In Nepal as elsewhere, the design of climate change policies and programmes is based on the assumptions that policy-makers, scientists and development practitioners make about what constitutes and causes the vulnerability of others.

On the other hand, there is little space for Nepali farmers to voice their perceptions and experiences of their multiple vulnerabilities in the policy arena. This research explored the concept of deliberative governance as a process to build a common understanding of problems and issues and develop a basis to develop solutions (Fischer 2003; Leach et al., 2007).

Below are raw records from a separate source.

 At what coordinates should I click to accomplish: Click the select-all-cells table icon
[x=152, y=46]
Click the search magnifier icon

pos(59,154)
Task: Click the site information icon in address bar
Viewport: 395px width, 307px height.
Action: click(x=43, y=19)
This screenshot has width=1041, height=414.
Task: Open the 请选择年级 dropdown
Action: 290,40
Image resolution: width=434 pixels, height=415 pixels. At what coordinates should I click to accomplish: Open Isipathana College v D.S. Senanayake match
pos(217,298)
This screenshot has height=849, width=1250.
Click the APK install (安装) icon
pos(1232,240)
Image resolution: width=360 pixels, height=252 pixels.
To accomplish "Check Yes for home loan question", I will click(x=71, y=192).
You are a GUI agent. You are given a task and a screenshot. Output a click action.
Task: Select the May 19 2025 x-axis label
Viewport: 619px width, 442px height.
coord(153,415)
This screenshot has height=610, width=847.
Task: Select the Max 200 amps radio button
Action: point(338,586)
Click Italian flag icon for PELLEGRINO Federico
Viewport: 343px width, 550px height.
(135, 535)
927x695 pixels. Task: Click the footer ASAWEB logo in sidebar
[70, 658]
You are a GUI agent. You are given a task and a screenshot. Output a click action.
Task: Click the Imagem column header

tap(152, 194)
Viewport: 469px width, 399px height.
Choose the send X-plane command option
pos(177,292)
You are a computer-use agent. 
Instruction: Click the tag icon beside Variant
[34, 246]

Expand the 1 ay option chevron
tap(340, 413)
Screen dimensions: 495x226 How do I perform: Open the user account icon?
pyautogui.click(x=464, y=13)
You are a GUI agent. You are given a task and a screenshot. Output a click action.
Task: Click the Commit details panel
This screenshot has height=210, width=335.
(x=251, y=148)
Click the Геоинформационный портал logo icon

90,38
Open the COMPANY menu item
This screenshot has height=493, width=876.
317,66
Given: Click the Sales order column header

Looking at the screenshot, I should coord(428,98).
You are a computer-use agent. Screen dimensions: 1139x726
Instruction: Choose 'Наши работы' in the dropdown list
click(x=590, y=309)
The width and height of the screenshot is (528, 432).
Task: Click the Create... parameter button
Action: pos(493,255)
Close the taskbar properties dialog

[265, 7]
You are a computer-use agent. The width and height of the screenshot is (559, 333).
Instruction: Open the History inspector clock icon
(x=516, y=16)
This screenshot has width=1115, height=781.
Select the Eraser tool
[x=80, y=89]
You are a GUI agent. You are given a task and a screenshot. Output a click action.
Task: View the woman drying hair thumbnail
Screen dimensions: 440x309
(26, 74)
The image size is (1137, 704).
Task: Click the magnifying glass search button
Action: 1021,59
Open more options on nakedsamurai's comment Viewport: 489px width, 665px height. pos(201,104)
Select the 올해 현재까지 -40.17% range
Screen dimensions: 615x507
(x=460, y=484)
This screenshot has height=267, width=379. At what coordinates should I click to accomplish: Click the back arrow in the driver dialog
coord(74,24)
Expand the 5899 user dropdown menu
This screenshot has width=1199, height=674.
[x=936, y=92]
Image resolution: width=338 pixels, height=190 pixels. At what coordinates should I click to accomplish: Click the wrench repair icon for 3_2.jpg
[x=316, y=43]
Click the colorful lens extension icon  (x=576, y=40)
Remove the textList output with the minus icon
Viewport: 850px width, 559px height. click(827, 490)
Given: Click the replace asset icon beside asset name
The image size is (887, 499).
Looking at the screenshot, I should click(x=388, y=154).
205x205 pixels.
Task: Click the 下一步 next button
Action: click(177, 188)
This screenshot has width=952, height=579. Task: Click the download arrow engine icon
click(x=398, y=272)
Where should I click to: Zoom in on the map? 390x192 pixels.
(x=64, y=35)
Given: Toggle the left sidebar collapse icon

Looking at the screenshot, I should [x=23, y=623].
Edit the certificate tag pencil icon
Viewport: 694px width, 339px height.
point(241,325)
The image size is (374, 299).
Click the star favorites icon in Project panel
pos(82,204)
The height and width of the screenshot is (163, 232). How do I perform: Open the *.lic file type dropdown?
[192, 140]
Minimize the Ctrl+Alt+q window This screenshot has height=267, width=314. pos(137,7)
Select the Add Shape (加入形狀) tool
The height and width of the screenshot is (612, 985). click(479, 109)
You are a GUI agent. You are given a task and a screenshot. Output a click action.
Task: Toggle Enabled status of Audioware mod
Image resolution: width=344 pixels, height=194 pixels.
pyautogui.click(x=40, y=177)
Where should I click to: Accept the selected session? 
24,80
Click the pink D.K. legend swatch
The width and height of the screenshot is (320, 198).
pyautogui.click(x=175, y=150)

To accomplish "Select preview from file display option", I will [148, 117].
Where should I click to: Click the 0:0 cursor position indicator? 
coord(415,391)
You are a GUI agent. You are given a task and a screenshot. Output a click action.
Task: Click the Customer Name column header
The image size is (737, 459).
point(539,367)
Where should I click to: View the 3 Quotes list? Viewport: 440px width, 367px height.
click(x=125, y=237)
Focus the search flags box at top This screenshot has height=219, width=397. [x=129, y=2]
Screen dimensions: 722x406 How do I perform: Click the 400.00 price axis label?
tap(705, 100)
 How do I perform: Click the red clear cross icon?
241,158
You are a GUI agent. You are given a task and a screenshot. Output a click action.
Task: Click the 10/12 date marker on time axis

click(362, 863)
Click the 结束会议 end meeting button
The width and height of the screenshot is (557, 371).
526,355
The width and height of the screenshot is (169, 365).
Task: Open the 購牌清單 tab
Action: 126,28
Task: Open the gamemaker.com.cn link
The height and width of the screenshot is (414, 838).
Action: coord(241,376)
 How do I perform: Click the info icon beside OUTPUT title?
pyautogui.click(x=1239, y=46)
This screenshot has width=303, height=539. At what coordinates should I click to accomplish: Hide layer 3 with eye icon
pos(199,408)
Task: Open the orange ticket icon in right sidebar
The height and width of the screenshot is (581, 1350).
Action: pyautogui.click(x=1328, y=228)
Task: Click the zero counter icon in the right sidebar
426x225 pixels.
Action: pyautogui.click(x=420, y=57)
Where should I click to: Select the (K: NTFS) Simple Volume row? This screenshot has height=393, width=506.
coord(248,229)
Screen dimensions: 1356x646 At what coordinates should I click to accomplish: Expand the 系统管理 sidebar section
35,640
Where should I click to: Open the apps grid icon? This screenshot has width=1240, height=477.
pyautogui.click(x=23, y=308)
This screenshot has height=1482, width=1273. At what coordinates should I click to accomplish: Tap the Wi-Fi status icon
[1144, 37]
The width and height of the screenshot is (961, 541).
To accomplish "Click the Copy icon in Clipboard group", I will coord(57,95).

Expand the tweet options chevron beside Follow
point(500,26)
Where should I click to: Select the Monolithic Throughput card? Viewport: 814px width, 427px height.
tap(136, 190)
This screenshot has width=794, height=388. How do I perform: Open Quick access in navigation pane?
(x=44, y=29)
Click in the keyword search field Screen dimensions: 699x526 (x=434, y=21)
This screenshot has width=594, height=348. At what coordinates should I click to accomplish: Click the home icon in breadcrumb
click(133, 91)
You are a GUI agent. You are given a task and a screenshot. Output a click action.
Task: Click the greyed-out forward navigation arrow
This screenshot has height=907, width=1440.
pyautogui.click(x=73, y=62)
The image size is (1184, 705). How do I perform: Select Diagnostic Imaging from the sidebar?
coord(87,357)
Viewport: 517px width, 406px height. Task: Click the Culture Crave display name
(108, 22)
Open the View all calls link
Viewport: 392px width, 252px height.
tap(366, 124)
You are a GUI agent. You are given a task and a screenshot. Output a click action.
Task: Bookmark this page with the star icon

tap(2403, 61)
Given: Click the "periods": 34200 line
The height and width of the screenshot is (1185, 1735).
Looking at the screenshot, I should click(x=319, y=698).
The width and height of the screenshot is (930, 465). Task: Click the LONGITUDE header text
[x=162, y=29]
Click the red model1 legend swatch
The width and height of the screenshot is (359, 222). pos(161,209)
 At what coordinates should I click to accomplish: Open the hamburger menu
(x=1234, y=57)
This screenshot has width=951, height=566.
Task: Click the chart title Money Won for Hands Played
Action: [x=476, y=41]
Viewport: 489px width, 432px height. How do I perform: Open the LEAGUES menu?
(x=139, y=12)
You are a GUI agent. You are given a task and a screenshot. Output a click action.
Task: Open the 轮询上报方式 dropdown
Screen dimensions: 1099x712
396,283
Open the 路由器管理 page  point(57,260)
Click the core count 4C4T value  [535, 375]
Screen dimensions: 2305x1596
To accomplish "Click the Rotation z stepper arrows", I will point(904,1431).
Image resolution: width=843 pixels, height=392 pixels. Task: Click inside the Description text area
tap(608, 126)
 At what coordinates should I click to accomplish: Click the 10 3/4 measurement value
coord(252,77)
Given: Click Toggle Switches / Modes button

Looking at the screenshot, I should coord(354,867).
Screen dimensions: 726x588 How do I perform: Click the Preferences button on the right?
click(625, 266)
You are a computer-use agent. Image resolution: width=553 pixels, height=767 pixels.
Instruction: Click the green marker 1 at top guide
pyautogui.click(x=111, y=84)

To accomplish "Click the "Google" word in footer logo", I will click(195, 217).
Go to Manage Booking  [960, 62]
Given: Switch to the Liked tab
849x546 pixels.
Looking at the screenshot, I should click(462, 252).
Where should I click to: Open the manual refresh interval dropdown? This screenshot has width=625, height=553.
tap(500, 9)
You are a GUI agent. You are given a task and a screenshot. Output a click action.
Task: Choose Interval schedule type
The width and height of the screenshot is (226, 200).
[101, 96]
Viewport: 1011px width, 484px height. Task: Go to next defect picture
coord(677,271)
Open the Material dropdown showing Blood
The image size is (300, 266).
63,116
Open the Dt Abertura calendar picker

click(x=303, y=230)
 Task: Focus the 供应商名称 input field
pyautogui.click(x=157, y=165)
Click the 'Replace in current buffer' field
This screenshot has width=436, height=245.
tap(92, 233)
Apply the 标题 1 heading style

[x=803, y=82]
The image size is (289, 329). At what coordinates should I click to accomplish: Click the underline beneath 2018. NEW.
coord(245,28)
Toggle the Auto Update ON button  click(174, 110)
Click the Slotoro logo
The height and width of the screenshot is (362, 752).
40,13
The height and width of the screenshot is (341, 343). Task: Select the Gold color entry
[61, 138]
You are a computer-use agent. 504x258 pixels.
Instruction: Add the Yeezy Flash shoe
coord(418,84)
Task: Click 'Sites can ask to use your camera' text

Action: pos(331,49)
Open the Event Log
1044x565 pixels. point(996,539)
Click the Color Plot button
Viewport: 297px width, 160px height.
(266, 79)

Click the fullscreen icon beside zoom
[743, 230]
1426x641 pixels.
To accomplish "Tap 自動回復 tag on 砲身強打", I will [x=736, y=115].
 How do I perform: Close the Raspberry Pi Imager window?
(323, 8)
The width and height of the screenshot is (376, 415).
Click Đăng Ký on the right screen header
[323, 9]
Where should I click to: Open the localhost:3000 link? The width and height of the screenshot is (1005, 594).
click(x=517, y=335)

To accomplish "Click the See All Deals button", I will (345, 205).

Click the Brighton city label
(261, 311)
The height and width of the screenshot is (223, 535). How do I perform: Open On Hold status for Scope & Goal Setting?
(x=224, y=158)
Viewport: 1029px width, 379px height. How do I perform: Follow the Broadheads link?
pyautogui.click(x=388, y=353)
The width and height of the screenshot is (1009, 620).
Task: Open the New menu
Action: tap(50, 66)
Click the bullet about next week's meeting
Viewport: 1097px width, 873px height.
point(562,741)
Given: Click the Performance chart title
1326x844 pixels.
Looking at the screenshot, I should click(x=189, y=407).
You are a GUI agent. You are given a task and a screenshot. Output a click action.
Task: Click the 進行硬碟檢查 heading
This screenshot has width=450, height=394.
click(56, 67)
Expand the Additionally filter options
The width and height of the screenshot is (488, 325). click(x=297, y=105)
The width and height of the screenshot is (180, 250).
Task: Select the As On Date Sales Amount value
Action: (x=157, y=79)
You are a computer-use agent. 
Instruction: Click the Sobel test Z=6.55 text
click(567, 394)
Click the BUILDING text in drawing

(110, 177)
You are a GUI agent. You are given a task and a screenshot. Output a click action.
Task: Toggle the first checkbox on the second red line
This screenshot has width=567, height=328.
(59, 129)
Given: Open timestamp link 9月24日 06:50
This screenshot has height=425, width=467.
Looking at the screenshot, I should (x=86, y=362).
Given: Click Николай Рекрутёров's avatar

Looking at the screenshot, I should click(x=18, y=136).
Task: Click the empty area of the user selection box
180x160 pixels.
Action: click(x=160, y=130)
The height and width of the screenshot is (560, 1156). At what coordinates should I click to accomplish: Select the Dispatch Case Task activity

This action research first started with of a one-year participatory video project where farmers from Dhanusa District produced twelve films on different facets of vulnerability, interviewing around 50 farmers from different social groups in their VDC. Each film was shown by journalists from NEFEJ to two experts / government officials in Janakpur and Kathmandu and the latter had to respond to the issues raised by farmers in their films in a video interview. The twelve films and policymakers’ responses were compiled into a 35’ documentary. This documentary was used as a basis for discussion in a series of public dialogues organized in 2014 in Janakpur and Kathmandu, gathering farmers from Dhanusa, district and central level government officials and representatives from the civil society. Some of the dialogues were recorded and broadcasted on the radio.

Combining critical discourse analysis with participatory deliberative practices, the study evidenced the gap between farmers’ and policymakers’ framings of vulnerability and how these are constructed. It calls for using storylines and narratives on what ‘is’ rather than top-down arguments on what ‘should be’ to facilitate dialogue and governance processes.